Fondation Abbé Pierre, 10 millions de mal-logés
En France, en 2010, plus de 10 millions de personnes sont mal logées. La Fondation Abbé Pierre dénombre 600 000 personnes qui n’ont pas de domicile. Cela recoupe les sans-domicile fixe (dont le nombre ne peut être qu’estimé), les personnes vivant dans des chambres d’hôtel, des abris de fortune, avec un phénomène nouveau qui est le logement en mobil home, ainsi que celles qui vivent dans des structures d’accueil, d’insertion, etc. Plus de 2 millions supplémentaires vivent dans des logements qui ne satisfont pas aux critères minimaux de confort ou qui sont surpeuplés. Il faut y encore y ajouter près de 860 000 personnes vivant dans des conditions précaires, locataires ou sous-locataire de meublés, occupants sans titre, en attente d’expulsion, etc. En tout, ce sont donc 3,5 millions de personnes qui sont très mal logées ou pas logées du tout !
Selon le rapport, 6,6 millions de personnes supplémentaires sont en situation d’extrême fragilité.
Ces chiffres doivent être directement rapprochés des 10 millions de pauvres que compte la France aujourd’hui. Mal-logement et pauvreté sont indissociables.
Le rapport consacre un chapitre au mal-logement touchant les enfants, qui atteindrait aujourd’hui 600 000 d’entre eux.
Le nombre d’enfants-SDF augmente de même que celui de jeunes sans papier vivant de prostitution sur des terrains vagues, d’élèves « hébergés chez » ainsi que ceux qui vivent dans des appartements trop petits, ce qui favorise de gros problèmes d’agressivité ou de dépression.
En outre, 250 000 jeunes vivent en centres d’hébergement et de réinsertion sociale (CHRS).
Les conséquences en sont le développement des inégalités mais également des conditions de santé dégradées du fait du mauvais état de l’habitat (saturnisme, asthme...).
La bonne couverture de presse de ce rapport a été une surprise. Martine Aubry s’est même fendue d’un communiqué de presse, pour s’indigner vertueusement de la situation des mal-logés.
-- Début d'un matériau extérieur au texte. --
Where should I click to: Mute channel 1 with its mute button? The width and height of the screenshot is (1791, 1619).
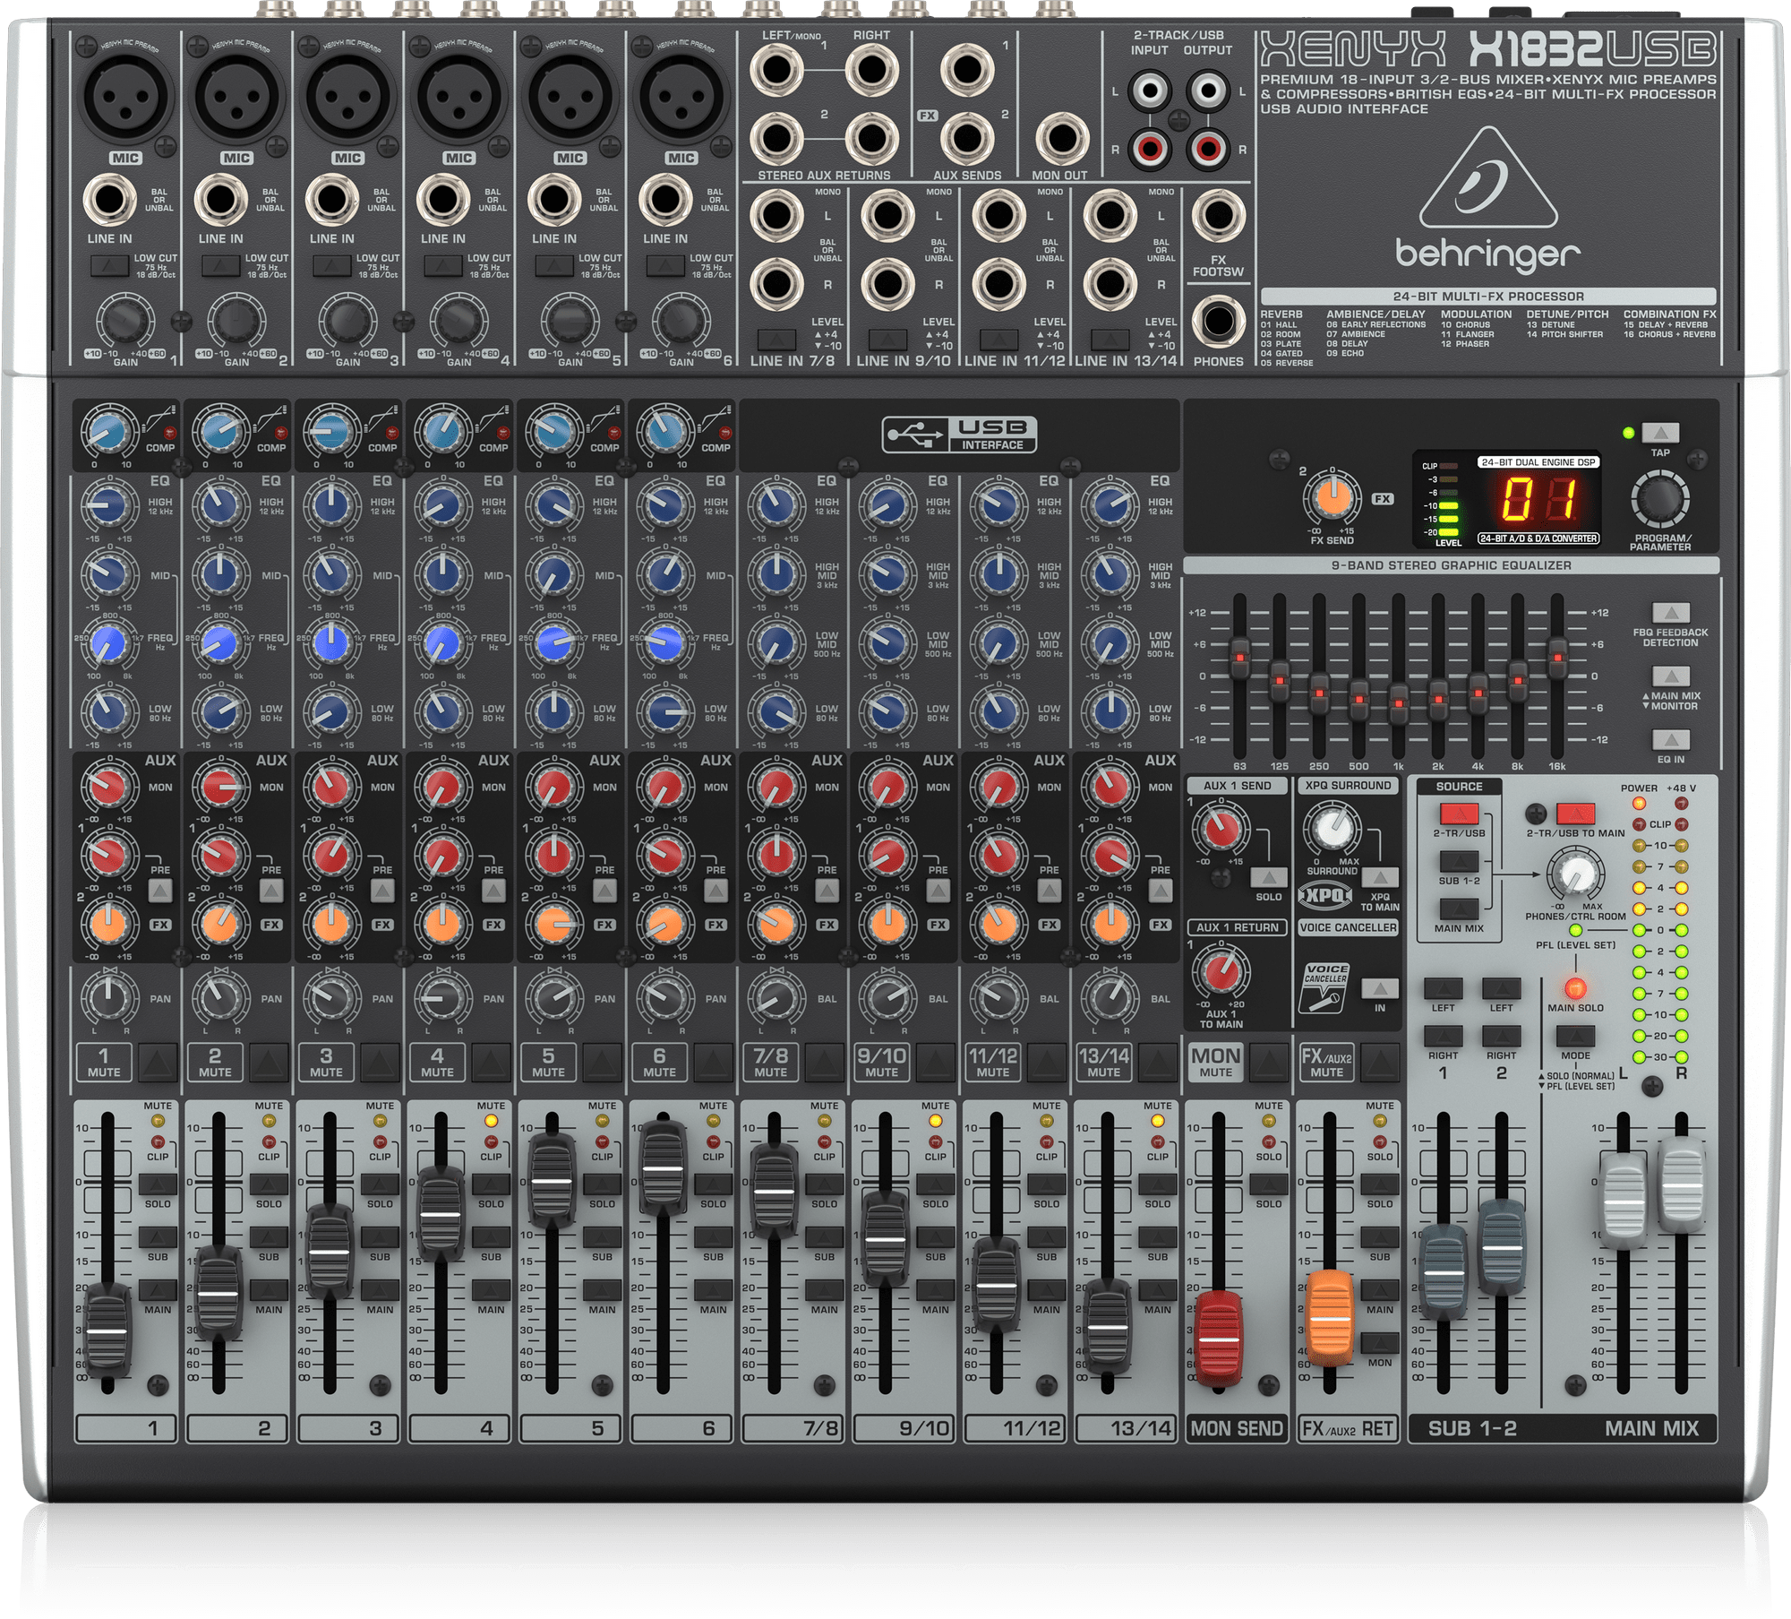(157, 1062)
Ce qui, venant d’une ancienne ministre de l’Emploi, qui a supprimé les 4/5 des crédits alloués à l’emploi, en mai 2 000, est d’une tartufferie sans nom ! La présentation officielle du rapport a lissé, euphémisé les critiques très vives formulées par la Fondation Abbé Pierre à l’encontre de Sarkozy, en particulier, lorsqu’elle dénonce « le cynisme » (sic) d’un gouvernement qui ne fait rien en matière de mal-logement et qui a interrompu, du jour au lendemain, le programme de 500 000 logements sociaux voulu par le Plan de cohésion sociale. Alors que le nombre d’expulsions (105 271) a bondi de 25 % depuis 2002 !
Au final, la lecture de ces deux documents confirme que dans un pays faisant partie des plus riches du monde, les inégalités et la misère ne cessent de s’accroître.
On imagine déjà avec horreur ce que seront les rapports des prochaines années, lorsque les effets de la dernière crise du capitalisme se seront vraiment fait sentir.